→ **WHAT THE TASK REQUIRES**:
Print every record below exactly as it stands.
--------------------
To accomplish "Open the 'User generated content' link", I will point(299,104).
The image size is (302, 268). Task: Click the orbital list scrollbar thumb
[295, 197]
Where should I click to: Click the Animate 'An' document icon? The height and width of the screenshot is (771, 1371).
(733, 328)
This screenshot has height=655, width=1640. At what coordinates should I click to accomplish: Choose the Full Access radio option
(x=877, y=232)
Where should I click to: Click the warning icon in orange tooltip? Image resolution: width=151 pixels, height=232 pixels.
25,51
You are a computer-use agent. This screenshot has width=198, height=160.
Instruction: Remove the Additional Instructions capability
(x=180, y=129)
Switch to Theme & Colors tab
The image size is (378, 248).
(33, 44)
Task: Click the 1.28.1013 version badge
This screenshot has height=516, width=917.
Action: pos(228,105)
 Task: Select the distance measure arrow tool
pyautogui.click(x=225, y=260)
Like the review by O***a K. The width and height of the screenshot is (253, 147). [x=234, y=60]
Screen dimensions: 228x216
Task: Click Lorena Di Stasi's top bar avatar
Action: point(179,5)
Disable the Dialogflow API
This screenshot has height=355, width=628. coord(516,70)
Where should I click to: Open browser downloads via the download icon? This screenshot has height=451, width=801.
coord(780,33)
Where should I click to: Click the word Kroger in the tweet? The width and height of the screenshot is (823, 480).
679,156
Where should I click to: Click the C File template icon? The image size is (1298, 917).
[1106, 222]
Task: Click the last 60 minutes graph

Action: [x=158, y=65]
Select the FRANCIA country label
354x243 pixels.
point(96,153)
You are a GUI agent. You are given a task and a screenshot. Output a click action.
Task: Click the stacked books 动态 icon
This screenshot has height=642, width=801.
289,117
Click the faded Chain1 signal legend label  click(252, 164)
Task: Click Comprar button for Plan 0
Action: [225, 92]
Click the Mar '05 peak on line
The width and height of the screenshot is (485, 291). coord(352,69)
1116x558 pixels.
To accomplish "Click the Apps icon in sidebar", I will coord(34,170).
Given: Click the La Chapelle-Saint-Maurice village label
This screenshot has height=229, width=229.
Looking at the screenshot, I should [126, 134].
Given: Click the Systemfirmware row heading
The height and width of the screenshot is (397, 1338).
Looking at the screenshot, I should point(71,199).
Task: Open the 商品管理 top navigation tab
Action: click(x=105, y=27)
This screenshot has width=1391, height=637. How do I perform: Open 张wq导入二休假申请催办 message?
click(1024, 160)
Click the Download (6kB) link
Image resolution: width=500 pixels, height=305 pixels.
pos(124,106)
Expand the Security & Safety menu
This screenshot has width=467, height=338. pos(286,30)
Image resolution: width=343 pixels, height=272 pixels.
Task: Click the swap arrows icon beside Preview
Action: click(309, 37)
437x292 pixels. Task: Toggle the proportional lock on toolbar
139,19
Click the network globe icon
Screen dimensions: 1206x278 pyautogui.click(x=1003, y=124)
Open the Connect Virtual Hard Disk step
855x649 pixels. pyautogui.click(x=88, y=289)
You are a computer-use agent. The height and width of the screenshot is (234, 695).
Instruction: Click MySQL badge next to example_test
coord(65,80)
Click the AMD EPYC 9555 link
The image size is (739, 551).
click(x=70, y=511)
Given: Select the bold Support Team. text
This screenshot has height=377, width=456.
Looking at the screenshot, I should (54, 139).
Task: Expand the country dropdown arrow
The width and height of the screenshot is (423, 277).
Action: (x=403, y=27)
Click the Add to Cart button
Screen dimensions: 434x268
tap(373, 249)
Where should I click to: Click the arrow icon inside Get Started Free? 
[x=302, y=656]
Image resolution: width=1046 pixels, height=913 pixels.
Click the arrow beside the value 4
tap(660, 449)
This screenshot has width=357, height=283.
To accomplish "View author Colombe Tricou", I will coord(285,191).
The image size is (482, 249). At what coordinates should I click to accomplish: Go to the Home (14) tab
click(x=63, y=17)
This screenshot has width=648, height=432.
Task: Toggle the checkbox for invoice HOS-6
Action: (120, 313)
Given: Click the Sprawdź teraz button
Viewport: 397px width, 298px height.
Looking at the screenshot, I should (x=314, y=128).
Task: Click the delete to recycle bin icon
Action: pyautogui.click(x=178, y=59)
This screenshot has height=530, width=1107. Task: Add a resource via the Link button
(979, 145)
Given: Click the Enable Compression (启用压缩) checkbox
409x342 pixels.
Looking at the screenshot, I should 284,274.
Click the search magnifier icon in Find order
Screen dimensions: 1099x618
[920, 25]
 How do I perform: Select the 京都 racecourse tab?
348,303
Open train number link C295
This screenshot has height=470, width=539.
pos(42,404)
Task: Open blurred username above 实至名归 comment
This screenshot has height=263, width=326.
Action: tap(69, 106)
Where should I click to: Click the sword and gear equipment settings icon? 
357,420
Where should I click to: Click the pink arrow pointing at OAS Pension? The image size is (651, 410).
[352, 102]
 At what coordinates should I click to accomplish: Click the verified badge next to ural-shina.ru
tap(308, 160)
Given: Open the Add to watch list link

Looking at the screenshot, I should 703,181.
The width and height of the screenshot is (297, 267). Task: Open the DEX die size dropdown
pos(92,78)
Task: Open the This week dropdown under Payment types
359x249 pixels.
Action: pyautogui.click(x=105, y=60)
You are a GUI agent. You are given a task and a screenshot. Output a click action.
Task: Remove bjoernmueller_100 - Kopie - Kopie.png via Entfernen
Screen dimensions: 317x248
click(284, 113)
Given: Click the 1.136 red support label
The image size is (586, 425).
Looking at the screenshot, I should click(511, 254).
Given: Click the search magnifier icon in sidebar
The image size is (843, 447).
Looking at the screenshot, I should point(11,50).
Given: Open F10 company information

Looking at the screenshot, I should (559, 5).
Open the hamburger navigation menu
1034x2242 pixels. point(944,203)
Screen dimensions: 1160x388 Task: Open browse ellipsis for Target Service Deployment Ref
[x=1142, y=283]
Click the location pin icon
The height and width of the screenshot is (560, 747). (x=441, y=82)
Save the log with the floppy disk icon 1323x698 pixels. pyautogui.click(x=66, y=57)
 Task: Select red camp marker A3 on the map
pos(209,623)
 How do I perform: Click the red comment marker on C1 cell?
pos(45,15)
--------------------
→ **EXERCISE OUTPUT**:
To accomplish "Open the 'User generated content' link", I will point(299,104).
The image size is (302, 268). Task: Click the orbital list scrollbar thumb
[295, 197]
Where should I click to: Click the Animate 'An' document icon? The height and width of the screenshot is (771, 1371).
(733, 328)
This screenshot has height=655, width=1640. At what coordinates should I click to accomplish: Choose the Full Access radio option
(x=877, y=232)
Where should I click to: Click the warning icon in orange tooltip? Image resolution: width=151 pixels, height=232 pixels.
25,51
You are a computer-use agent. This screenshot has width=198, height=160.
Instruction: Remove the Additional Instructions capability
(x=180, y=129)
Switch to Theme & Colors tab
The image size is (378, 248).
(33, 44)
Task: Click the 1.28.1013 version badge
This screenshot has height=516, width=917.
Action: pos(228,105)
 Task: Select the distance measure arrow tool
pyautogui.click(x=225, y=260)
Like the review by O***a K. The width and height of the screenshot is (253, 147). [x=234, y=60]
Screen dimensions: 228x216
Task: Click Lorena Di Stasi's top bar avatar
Action: point(179,5)
Disable the Dialogflow API
This screenshot has height=355, width=628. coord(516,70)
Where should I click to: Open browser downloads via the download icon? This screenshot has height=451, width=801.
coord(780,33)
Where should I click to: Click the word Kroger in the tweet? The width and height of the screenshot is (823, 480).
679,156
Where should I click to: Click the C File template icon? The image size is (1298, 917).
[1106, 222]
Task: Click the last 60 minutes graph

Action: [x=158, y=65]
Select the FRANCIA country label
354x243 pixels.
point(96,153)
You are a GUI agent. You are given a task and a screenshot. Output a click action.
Task: Click the stacked books 动态 icon
This screenshot has height=642, width=801.
289,117
Click the faded Chain1 signal legend label  click(252, 164)
Task: Click Comprar button for Plan 0
Action: [225, 92]
Click the Mar '05 peak on line
The width and height of the screenshot is (485, 291). coord(352,69)
1116x558 pixels.
To accomplish "Click the Apps icon in sidebar", I will coord(34,170).
Given: Click the La Chapelle-Saint-Maurice village label
This screenshot has height=229, width=229.
Looking at the screenshot, I should [126, 134].
Given: Click the Systemfirmware row heading
The height and width of the screenshot is (397, 1338).
Looking at the screenshot, I should point(71,199).
Task: Open the 商品管理 top navigation tab
Action: click(x=105, y=27)
This screenshot has width=1391, height=637. How do I perform: Open 张wq导入二休假申请催办 message?
click(1024, 160)
Click the Download (6kB) link
Image resolution: width=500 pixels, height=305 pixels.
pos(124,106)
Expand the Security & Safety menu
This screenshot has width=467, height=338. pos(286,30)
Image resolution: width=343 pixels, height=272 pixels.
Task: Click the swap arrows icon beside Preview
Action: click(309, 37)
437x292 pixels. Task: Toggle the proportional lock on toolbar
139,19
Click the network globe icon
Screen dimensions: 1206x278 pyautogui.click(x=1003, y=124)
Open the Connect Virtual Hard Disk step
855x649 pixels. pyautogui.click(x=88, y=289)
You are a computer-use agent. The height and width of the screenshot is (234, 695).
Instruction: Click MySQL badge next to example_test
coord(65,80)
Click the AMD EPYC 9555 link
The image size is (739, 551).
click(x=70, y=511)
Given: Select the bold Support Team. text
This screenshot has height=377, width=456.
Looking at the screenshot, I should (54, 139).
Task: Expand the country dropdown arrow
The width and height of the screenshot is (423, 277).
Action: (x=403, y=27)
Click the Add to Cart button
Screen dimensions: 434x268
tap(373, 249)
Where should I click to: Click the arrow icon inside Get Started Free? 
[x=302, y=656]
Image resolution: width=1046 pixels, height=913 pixels.
Click the arrow beside the value 4
tap(660, 449)
This screenshot has width=357, height=283.
To accomplish "View author Colombe Tricou", I will coord(285,191).
The image size is (482, 249). At what coordinates should I click to accomplish: Go to the Home (14) tab
click(x=63, y=17)
This screenshot has width=648, height=432.
Task: Toggle the checkbox for invoice HOS-6
Action: (120, 313)
Given: Click the Sprawdź teraz button
Viewport: 397px width, 298px height.
Looking at the screenshot, I should (x=314, y=128).
Task: Click the delete to recycle bin icon
Action: pyautogui.click(x=178, y=59)
This screenshot has height=530, width=1107. Task: Add a resource via the Link button
(979, 145)
Given: Click the Enable Compression (启用压缩) checkbox
409x342 pixels.
Looking at the screenshot, I should 284,274.
Click the search magnifier icon in Find order
Screen dimensions: 1099x618
[920, 25]
 How do I perform: Select the 京都 racecourse tab?
348,303
Open train number link C295
This screenshot has height=470, width=539.
pos(42,404)
Task: Open blurred username above 实至名归 comment
This screenshot has height=263, width=326.
Action: tap(69, 106)
Where should I click to: Click the sword and gear equipment settings icon? 
357,420
Where should I click to: Click the pink arrow pointing at OAS Pension? The image size is (651, 410).
[352, 102]
 At what coordinates should I click to accomplish: Click the verified badge next to ural-shina.ru
tap(308, 160)
Given: Open the Add to watch list link

Looking at the screenshot, I should 703,181.
The width and height of the screenshot is (297, 267). Task: Open the DEX die size dropdown
pos(92,78)
Task: Open the This week dropdown under Payment types
359x249 pixels.
Action: pyautogui.click(x=105, y=60)
You are a GUI agent. You are given a task and a screenshot. Output a click action.
Task: Remove bjoernmueller_100 - Kopie - Kopie.png via Entfernen
Screen dimensions: 317x248
click(284, 113)
Given: Click the 1.136 red support label
The image size is (586, 425).
Looking at the screenshot, I should click(511, 254).
Given: Click the search magnifier icon in sidebar
The image size is (843, 447).
Looking at the screenshot, I should point(11,50).
Given: Open F10 company information

Looking at the screenshot, I should (559, 5).
Open the hamburger navigation menu
1034x2242 pixels. point(944,203)
Screen dimensions: 1160x388 Task: Open browse ellipsis for Target Service Deployment Ref
[x=1142, y=283]
Click the location pin icon
The height and width of the screenshot is (560, 747). (x=441, y=82)
Save the log with the floppy disk icon 1323x698 pixels. pyautogui.click(x=66, y=57)
 Task: Select red camp marker A3 on the map
pos(209,623)
 How do I perform: Click the red comment marker on C1 cell?
pos(45,15)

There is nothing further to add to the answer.